#### Given exercise:
Return the lines below word for word, omitting the pictures.

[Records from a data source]
* * * * *

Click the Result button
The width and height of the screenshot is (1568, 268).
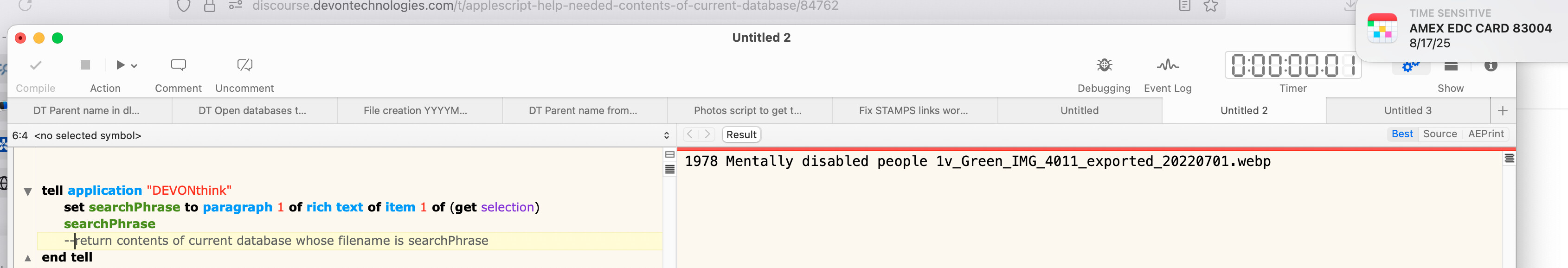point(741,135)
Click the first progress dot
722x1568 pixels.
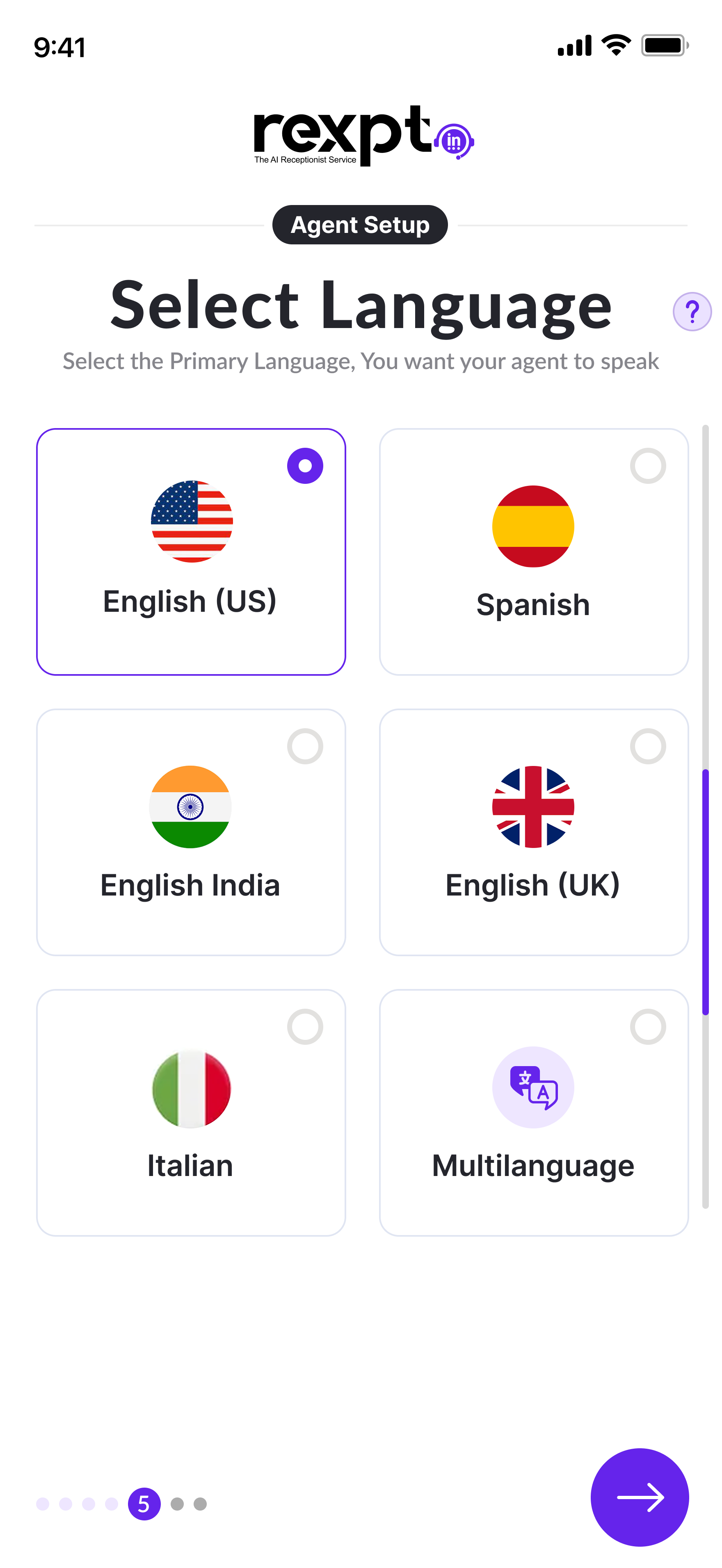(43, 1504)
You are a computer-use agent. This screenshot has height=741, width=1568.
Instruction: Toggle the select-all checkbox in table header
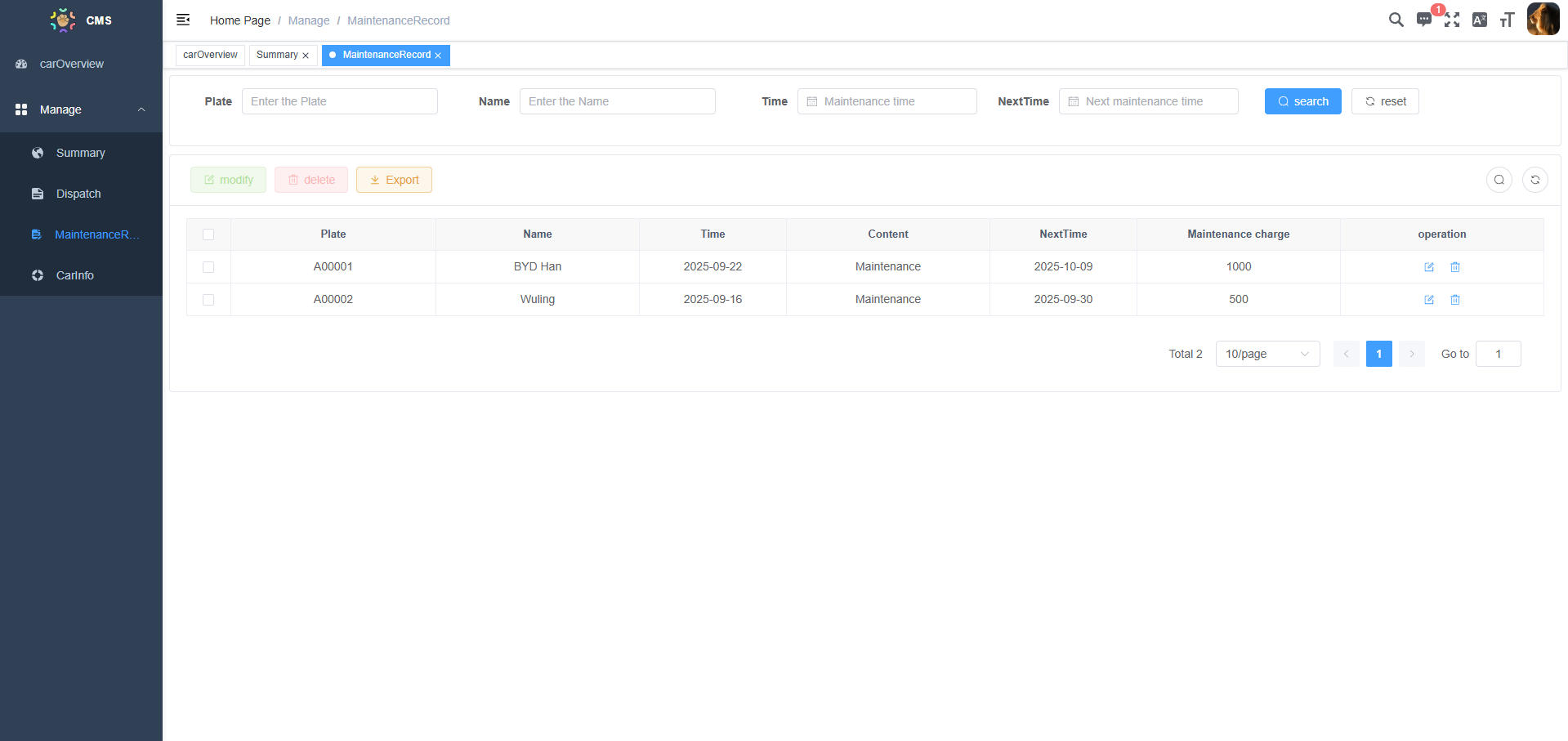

* * * * *

#### Correct answer:
Click the Result button
The width and height of the screenshot is (1568, 268).
point(741,135)
Click the first progress dot
722x1568 pixels.
(43, 1504)
You are a computer-use agent. This screenshot has height=741, width=1568.
Instruction: Toggle the select-all checkbox in table header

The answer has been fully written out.